MS. RICHARDS: What do you - what most drives you to continue to paint?
MR. SAUL: Oh, to get a good story and to be astonishing as I hope to be. I hope the story will be interesting. The technique and the story together, of course; you can't have just one.
MS. RICHARDS: Are you - do you continue to follow your impulses?
MR. SAUL: Sure. Otherwise you lose all authenticity. You're not authentic if you don't follow your impulses. And then nobody trusts you at all, and you just might as well retire or go into commercial art in the true sense of the word. I mean, there's always some chance of commercial art.
MS. RICHARDS: Do you - it's said that there are a number of painters working today that have been influenced by you. And -
MR. SAUL: I never think about that. It could be, but it embarrasses me, because it puts me in a position of, like, an authority, an older person, and that's not the rebellious youth that I'm pretending to be at age 75 and will continue to pretend to be until I drop dead. There's going to be no gloating on having had an effect on somebody.

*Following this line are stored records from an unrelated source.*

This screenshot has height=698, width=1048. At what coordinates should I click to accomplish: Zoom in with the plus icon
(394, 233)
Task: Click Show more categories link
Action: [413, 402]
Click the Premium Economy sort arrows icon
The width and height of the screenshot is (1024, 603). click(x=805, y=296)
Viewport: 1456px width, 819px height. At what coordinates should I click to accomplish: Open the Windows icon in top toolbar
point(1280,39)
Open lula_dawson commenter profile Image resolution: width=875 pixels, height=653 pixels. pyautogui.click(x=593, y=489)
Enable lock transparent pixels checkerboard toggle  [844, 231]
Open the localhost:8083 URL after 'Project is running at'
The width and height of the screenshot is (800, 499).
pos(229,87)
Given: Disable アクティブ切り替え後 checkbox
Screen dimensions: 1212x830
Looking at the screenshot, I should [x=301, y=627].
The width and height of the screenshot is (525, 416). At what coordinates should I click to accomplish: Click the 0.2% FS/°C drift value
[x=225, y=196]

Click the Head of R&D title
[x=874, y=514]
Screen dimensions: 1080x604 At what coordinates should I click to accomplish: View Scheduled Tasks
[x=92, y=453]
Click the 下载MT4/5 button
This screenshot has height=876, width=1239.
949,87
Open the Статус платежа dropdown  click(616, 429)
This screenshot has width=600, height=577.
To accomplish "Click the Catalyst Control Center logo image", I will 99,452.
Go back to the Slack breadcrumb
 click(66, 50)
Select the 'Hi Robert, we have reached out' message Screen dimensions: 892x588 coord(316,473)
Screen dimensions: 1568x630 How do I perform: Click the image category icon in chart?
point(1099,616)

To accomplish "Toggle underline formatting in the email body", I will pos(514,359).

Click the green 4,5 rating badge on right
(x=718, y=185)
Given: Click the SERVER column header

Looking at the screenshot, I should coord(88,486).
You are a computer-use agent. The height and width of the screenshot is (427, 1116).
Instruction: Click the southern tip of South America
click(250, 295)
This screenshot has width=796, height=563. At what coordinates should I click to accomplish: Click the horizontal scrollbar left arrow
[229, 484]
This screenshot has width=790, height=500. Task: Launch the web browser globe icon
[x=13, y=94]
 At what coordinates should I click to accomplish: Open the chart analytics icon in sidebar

In my opinion, I'm waiting to be noticed. I may have been noticed by some tiny fraction of people in the art world, but that doesn't interest me. I'm interested in the position of trying to be noticed. I like it. It suits me. I like to be rebellious, and I'm not waiting for some good reason to be rebellious. And I like to be - pretend to be youthful. It fights off death. It's the purpose you know, that's it.
MS. RICHARDS: What young artists - or younger artists - are doing painting that you think is interesting?
MR. SAUL: Well, there's a number but - I was deeply embarrassed by this a few years ago. Someone asked to name some painters that I liked that are alive, and I couldn't think of a single name. So I began to work out some and kept it in my pocket; I no longer have the piece of paper.
MS. RICHARDS: Okay, do you think - so obviously you talked a lot about how your relationship to the art world has - and how you feel about the art world - has changed.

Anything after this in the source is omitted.